Oleh: HENDRA SUGIANTORO
Dimuat di Opini KORAN MERAPI PEMBARUAN, Rabu, 29 Agustus 2012
Berbicara
tentang membaca, ada kisah tokoh-tokoh bangsa di masa lampau yang layak
dikenang. Lihat saja Bung Karno dan Bung Hatta. Membaca menjadi bagian dari
hidup mereka. Bersamaan dengan budaya membaca, mereka juga mewariskan pemikiran
secara produktif lewat tulisan. Mereka melakukan pergerakan, membaca, menulis,
dan membangun bangsa-negara ini.
Bagi
mereka, membaca buku semacam heroisme tersendiri.

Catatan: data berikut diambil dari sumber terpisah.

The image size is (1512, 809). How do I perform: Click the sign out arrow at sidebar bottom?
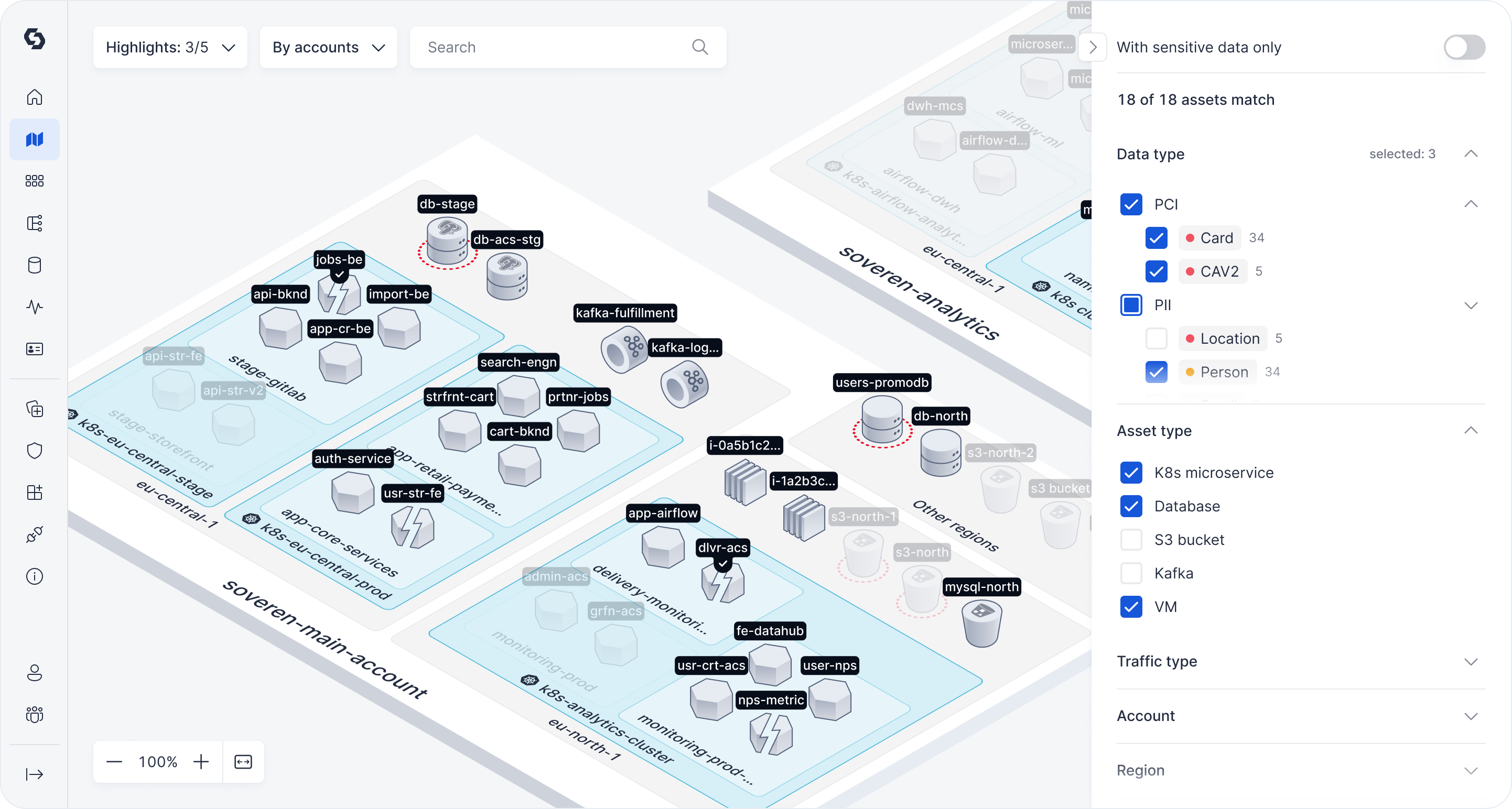pyautogui.click(x=35, y=774)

Bukan kekerasan dengan pisau
lipat, bedil atau bom yang akhirnya mereka pertontonkan, tetapi kedalaman ilmu,
pengetahuan, wawasan, dan pemikiran. Saksikan saja Bung Hatta yang membawa
peti-peti berisi buku ketika tamat kuliah dari negeri Belanda dan ketika
diasingkan ke Boven Digul dan Banda Neira. Beliau juga mendirikan perpustakaan
sebagai salah satu sarana pendidikan untuk masyarakat di tempat pembuangannya.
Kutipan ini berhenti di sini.